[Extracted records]
━━━━
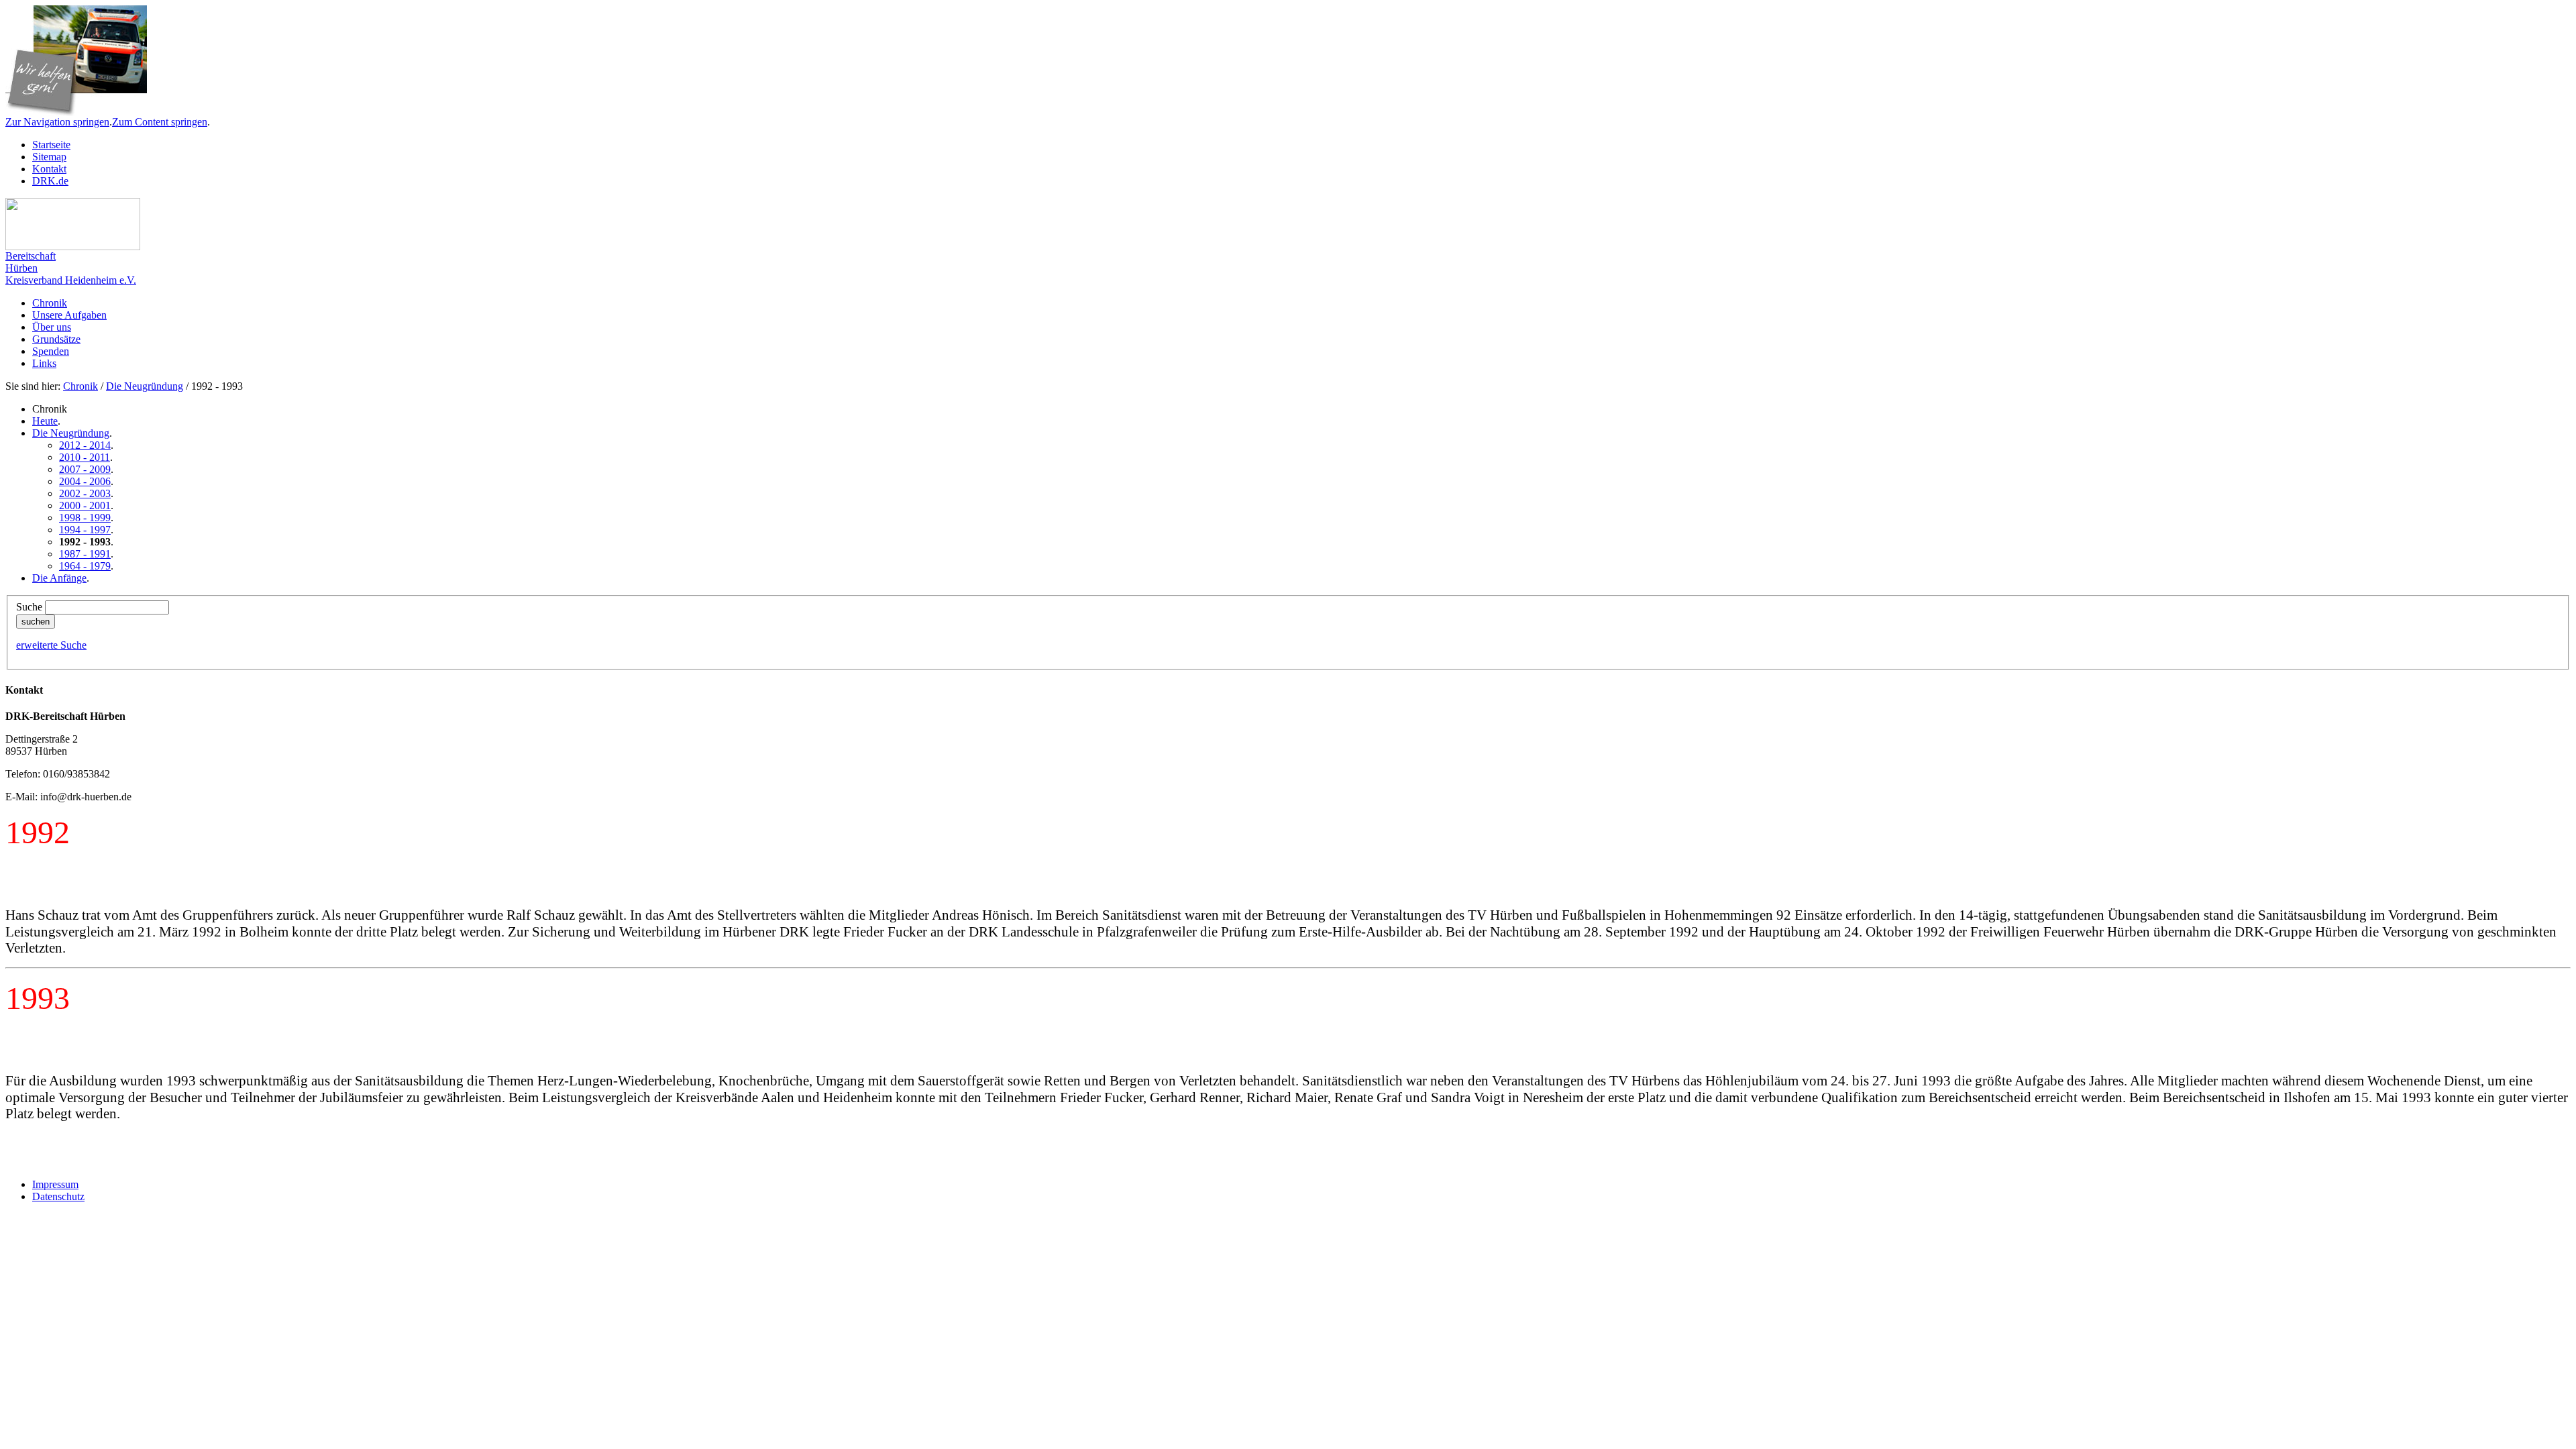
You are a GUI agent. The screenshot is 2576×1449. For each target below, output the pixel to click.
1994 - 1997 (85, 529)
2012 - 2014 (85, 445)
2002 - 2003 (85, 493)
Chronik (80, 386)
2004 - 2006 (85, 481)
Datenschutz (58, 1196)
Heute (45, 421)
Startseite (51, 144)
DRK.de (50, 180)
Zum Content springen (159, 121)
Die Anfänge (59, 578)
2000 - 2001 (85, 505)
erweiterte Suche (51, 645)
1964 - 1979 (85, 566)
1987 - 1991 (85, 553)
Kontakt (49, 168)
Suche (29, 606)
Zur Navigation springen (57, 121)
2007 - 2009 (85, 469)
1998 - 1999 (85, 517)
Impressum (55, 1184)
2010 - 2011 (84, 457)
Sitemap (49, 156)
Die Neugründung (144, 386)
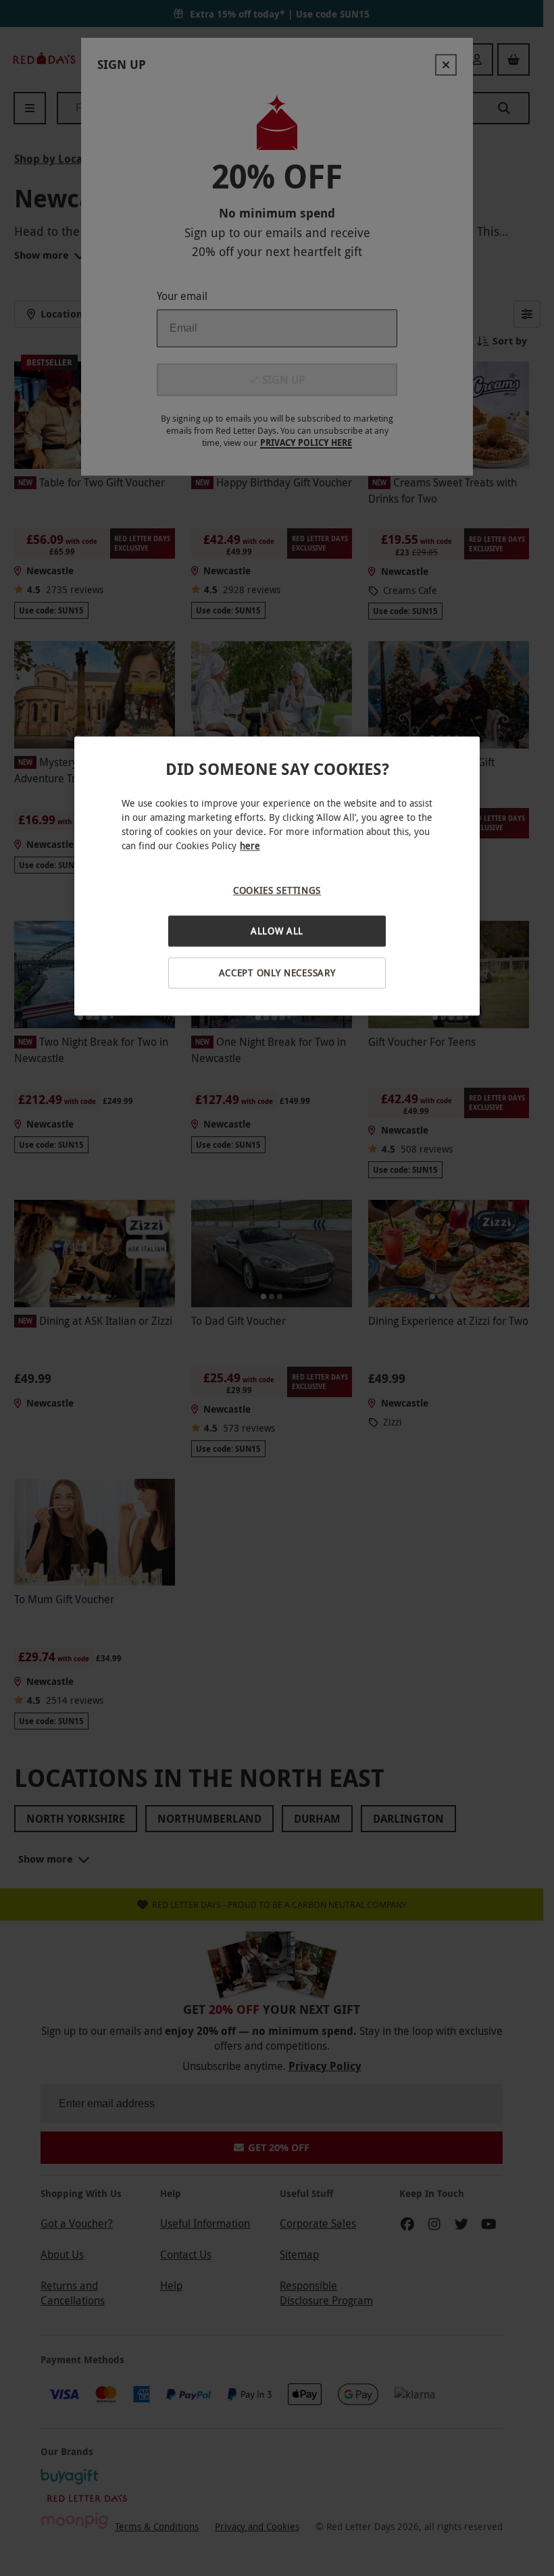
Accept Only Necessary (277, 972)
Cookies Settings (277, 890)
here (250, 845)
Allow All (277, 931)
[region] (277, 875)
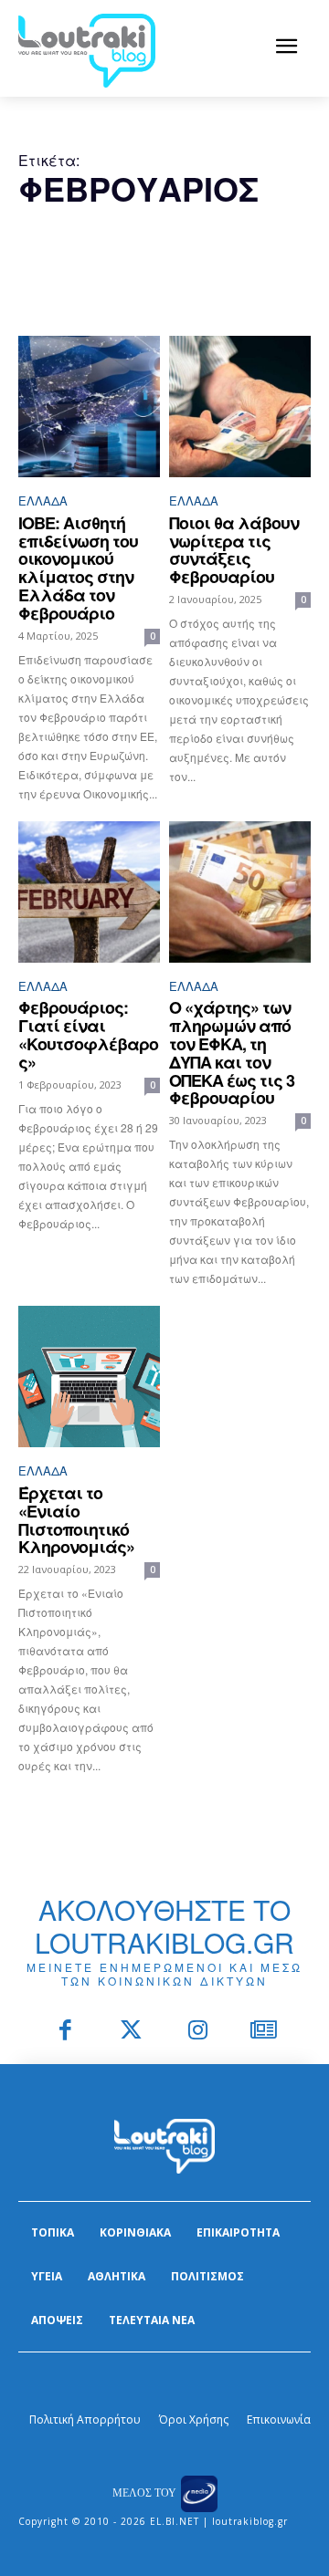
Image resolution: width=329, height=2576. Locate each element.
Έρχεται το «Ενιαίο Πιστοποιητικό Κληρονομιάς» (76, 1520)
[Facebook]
━━━━
PROBLEM STATEMENT
The lines from the one containing "1964 - 1979 (85, 566)" through the last line of the data above are to be transcribed exactly, both included, with all pictures left out.

RESPONSE TO THE TASK
1964 - 1979 (85, 566)
1987 - 1991 (85, 553)
Kontakt (49, 168)
Suche (29, 606)
Zur Navigation springen (57, 121)
2007 - 2009 (85, 469)
1998 - 1999 (85, 517)
Impressum (55, 1184)
2010 - 2011 (84, 457)
Sitemap (49, 156)
Die Neugründung (144, 386)
Accept Only Necessary (277, 972)
Cookies Settings (277, 890)
here (250, 845)
Allow All (277, 931)
[region] (277, 875)
Image resolution: width=329, height=2576. Locate each element.
Έρχεται το «Ενιαίο Πιστοποιητικό Κληρονομιάς» (76, 1520)
[Facebook]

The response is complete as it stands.